SUPPLIED RECORDS Start Marker
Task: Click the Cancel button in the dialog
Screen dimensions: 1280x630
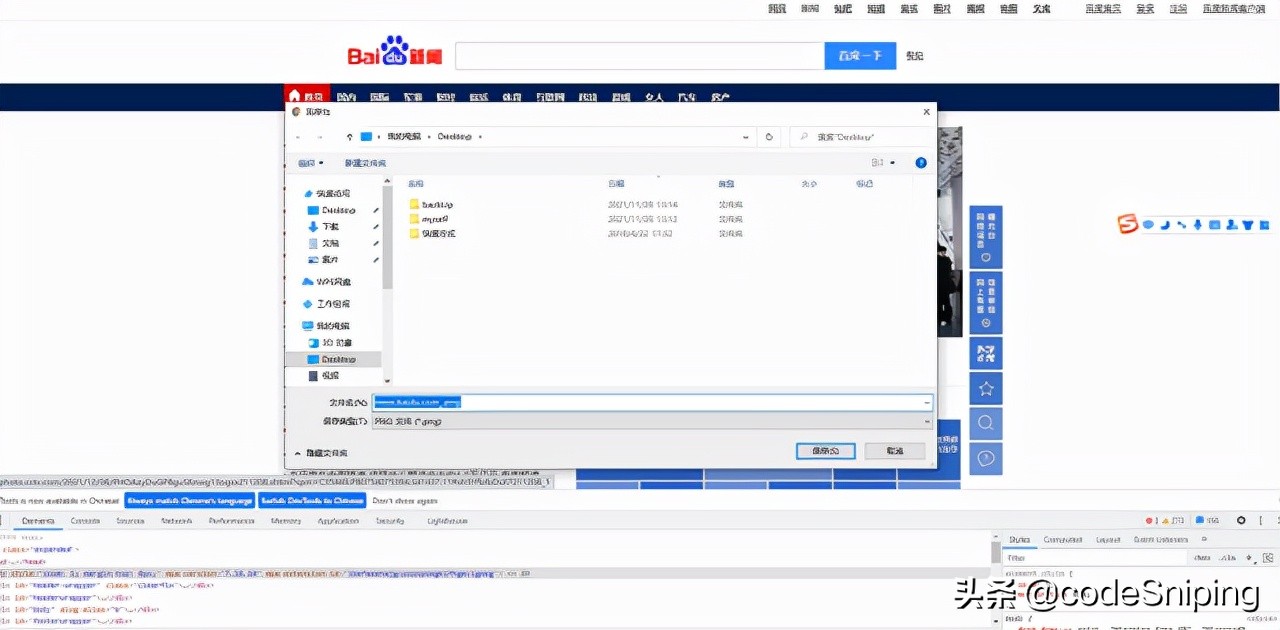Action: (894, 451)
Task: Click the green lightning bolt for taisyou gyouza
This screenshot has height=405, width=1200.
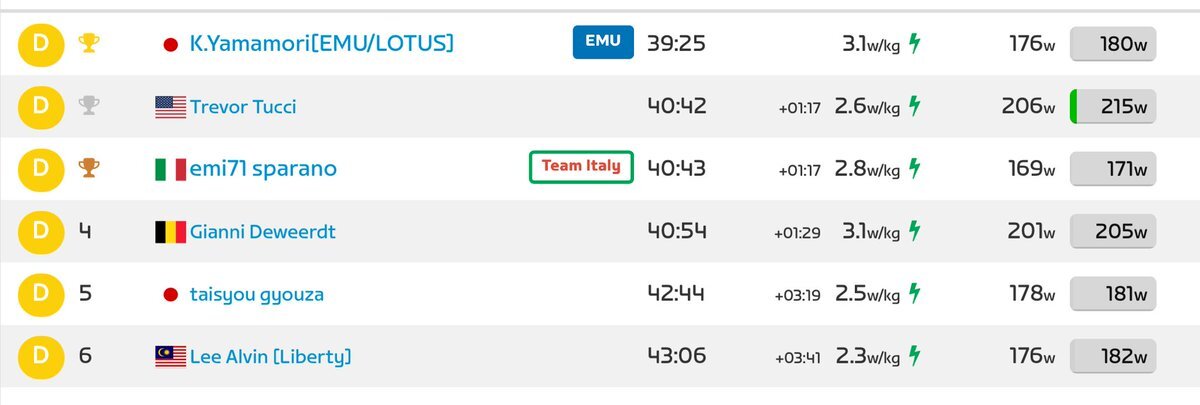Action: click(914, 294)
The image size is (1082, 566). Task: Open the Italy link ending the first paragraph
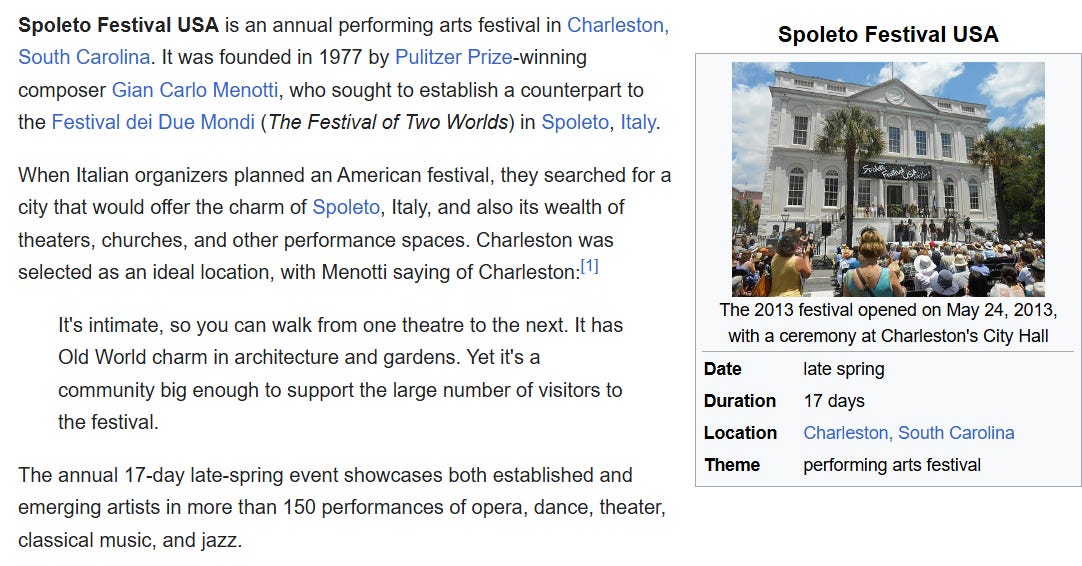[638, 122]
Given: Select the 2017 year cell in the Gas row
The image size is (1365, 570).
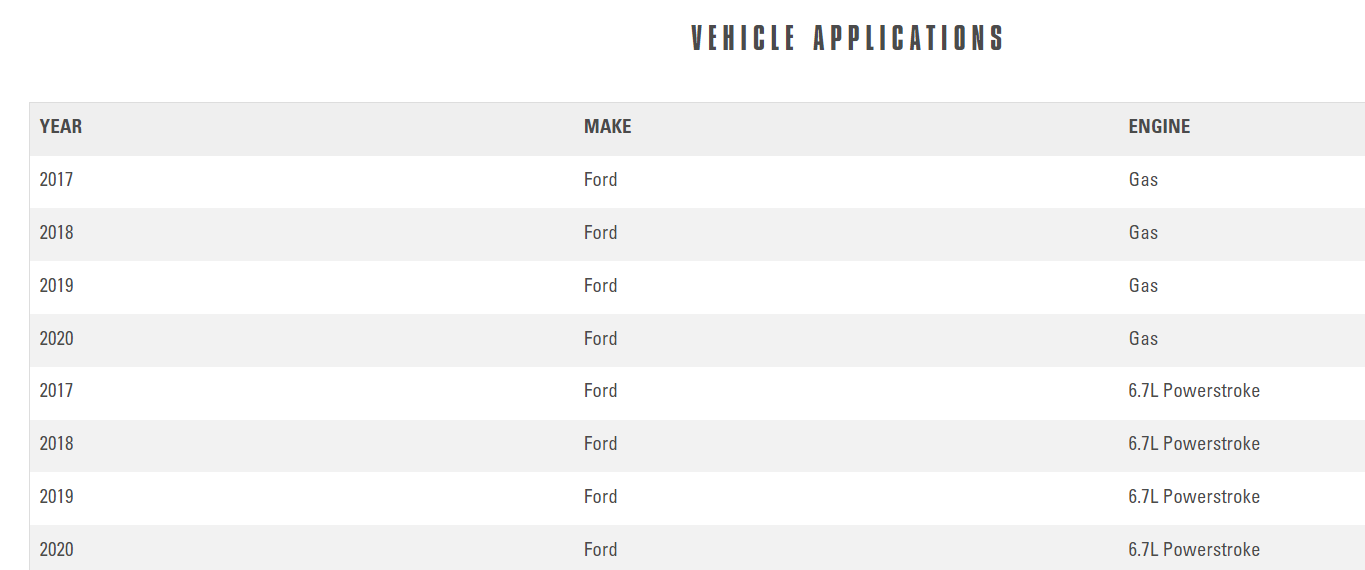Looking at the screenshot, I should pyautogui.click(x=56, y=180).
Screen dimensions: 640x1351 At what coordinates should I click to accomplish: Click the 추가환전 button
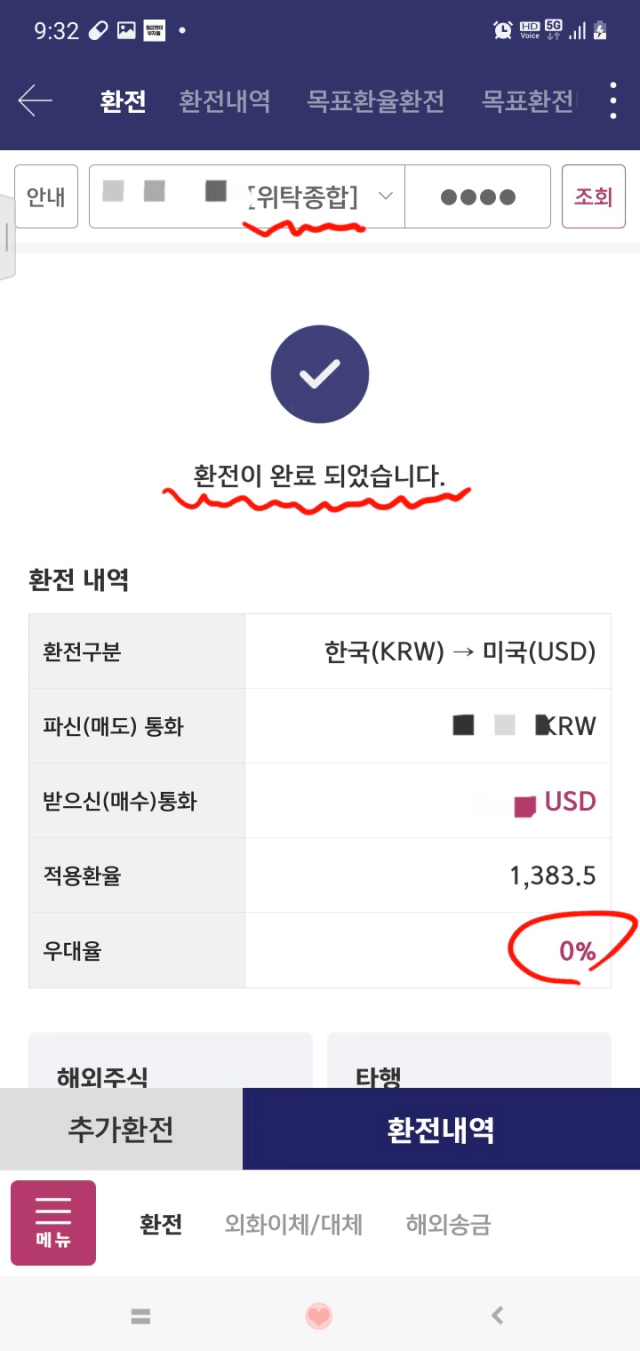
SUPPLIED RECORDS End Marker
SUPPLIED RECORDS Start Marker
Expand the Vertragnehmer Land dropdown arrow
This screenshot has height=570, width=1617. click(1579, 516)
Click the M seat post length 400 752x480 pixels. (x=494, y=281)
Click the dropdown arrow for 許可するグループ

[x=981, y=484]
SUPPLIED RECORDS End Marker
■ **PROBLEM TO WORK ON**
Above are some entries. Restate word for word the lines from the one holding "The image size is (1082, 566)." through the one holding "Screen dimensions: 640x1351", but not the pictures.

■ **SOLUTION TO THIS TASK**
The image size is (1082, 566). Task: Open the Italy link ending the first paragraph
[638, 122]
Given: Select the 2017 year cell in the Gas row
The image size is (1365, 570).
Looking at the screenshot, I should pyautogui.click(x=56, y=180).
Screen dimensions: 640x1351 At what coordinates should I click to accomplish: Click the 추가환전 button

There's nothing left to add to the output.